* BEGIN Task input *
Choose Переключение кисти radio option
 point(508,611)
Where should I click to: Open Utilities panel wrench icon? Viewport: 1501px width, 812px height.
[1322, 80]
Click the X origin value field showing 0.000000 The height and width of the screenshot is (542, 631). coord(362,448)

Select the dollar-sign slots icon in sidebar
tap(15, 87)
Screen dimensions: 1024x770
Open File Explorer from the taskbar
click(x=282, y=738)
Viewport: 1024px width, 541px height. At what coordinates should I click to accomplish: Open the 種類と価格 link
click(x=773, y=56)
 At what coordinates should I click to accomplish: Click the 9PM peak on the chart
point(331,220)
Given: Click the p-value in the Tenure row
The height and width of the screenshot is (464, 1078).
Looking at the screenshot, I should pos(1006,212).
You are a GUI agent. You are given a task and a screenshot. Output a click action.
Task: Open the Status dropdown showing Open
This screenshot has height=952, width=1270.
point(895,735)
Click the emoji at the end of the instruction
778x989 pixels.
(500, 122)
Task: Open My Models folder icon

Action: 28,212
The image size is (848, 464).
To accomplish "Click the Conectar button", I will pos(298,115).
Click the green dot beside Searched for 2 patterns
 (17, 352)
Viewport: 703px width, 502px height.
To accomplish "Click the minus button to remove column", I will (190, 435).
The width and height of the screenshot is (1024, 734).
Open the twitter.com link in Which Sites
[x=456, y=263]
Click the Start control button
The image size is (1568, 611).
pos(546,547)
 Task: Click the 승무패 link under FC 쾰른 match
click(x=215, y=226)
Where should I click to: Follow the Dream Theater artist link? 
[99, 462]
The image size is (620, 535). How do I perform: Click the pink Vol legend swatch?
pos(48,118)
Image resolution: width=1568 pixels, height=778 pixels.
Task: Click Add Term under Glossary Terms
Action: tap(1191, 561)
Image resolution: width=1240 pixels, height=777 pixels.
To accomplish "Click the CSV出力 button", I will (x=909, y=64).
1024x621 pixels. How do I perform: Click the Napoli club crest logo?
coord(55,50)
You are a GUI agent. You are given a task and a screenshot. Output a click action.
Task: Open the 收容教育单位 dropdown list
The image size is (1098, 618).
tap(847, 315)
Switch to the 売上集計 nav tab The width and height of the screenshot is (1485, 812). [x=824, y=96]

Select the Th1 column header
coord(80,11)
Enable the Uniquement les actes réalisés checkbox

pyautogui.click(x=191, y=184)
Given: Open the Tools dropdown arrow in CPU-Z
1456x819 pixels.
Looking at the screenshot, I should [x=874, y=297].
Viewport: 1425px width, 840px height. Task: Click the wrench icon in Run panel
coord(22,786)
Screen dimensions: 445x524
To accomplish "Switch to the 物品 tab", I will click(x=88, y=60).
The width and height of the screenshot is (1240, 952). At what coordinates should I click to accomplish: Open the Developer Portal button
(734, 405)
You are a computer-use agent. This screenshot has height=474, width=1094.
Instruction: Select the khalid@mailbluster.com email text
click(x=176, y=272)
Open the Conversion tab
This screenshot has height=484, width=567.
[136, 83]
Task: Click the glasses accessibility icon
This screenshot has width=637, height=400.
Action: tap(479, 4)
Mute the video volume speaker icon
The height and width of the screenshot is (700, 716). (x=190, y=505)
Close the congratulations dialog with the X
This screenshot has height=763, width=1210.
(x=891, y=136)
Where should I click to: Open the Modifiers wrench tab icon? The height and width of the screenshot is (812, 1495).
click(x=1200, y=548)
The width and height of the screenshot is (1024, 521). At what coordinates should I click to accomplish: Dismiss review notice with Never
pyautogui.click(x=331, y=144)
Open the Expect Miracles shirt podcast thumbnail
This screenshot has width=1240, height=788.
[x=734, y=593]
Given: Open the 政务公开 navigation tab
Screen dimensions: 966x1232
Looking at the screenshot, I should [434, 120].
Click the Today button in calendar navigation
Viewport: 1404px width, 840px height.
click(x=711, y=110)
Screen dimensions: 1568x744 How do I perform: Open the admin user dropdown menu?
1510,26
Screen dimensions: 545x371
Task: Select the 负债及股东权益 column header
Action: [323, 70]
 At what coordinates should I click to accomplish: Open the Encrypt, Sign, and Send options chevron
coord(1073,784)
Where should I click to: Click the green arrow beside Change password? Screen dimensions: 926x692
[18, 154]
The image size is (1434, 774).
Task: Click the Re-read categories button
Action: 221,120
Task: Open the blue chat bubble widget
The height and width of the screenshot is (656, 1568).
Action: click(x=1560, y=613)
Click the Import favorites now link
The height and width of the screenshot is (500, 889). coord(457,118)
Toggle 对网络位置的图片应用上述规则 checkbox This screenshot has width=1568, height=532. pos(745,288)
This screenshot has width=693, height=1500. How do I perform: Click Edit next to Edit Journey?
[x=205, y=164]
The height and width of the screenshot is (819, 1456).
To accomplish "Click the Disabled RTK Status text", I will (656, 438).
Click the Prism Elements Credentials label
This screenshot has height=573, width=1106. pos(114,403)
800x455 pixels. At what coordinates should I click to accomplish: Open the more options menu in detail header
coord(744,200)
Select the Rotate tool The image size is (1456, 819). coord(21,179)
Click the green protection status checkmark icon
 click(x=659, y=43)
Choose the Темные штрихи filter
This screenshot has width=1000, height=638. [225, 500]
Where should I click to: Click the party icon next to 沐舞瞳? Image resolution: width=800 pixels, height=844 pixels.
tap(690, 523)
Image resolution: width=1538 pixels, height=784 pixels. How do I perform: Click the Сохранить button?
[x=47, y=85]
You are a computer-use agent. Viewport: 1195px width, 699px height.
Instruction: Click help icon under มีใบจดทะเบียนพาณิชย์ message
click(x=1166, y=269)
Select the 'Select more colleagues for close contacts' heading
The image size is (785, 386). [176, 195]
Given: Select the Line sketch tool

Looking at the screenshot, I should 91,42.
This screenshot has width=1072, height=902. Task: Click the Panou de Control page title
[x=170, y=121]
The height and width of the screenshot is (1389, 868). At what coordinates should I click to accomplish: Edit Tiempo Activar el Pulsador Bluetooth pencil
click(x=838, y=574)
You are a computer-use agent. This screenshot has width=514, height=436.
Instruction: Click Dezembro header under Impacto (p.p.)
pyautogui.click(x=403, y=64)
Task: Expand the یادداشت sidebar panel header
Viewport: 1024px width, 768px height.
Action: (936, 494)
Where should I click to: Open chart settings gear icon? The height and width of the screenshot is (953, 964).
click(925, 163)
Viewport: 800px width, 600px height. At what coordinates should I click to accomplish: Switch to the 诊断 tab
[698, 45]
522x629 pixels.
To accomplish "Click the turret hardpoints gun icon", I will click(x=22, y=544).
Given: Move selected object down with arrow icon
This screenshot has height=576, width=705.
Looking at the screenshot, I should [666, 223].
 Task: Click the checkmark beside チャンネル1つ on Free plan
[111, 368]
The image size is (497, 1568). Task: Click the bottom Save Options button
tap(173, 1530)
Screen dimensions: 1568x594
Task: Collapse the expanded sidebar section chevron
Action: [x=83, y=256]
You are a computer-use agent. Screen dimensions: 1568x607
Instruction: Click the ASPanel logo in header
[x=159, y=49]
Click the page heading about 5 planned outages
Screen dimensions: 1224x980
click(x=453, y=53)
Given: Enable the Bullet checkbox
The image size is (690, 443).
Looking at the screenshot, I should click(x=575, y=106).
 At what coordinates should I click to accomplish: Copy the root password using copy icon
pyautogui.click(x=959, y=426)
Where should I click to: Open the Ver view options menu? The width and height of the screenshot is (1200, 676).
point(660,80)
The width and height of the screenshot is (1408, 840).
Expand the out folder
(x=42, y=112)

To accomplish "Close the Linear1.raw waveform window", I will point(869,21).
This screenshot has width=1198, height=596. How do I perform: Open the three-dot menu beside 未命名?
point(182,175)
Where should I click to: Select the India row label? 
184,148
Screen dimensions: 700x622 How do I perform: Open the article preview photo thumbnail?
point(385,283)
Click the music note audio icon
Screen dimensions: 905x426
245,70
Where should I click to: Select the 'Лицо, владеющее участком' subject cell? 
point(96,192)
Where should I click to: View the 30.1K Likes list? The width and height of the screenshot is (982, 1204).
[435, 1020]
* END Task input *
Reproduce the entries verbatim, from the first line through the line containing "Click the X", with both ends included.

> _In response_
Choose Переключение кисти radio option
 point(508,611)
Where should I click to: Open Utilities panel wrench icon? Viewport: 1501px width, 812px height.
[1322, 80]
Click the X origin value field showing 0.000000 The height and width of the screenshot is (542, 631). coord(362,448)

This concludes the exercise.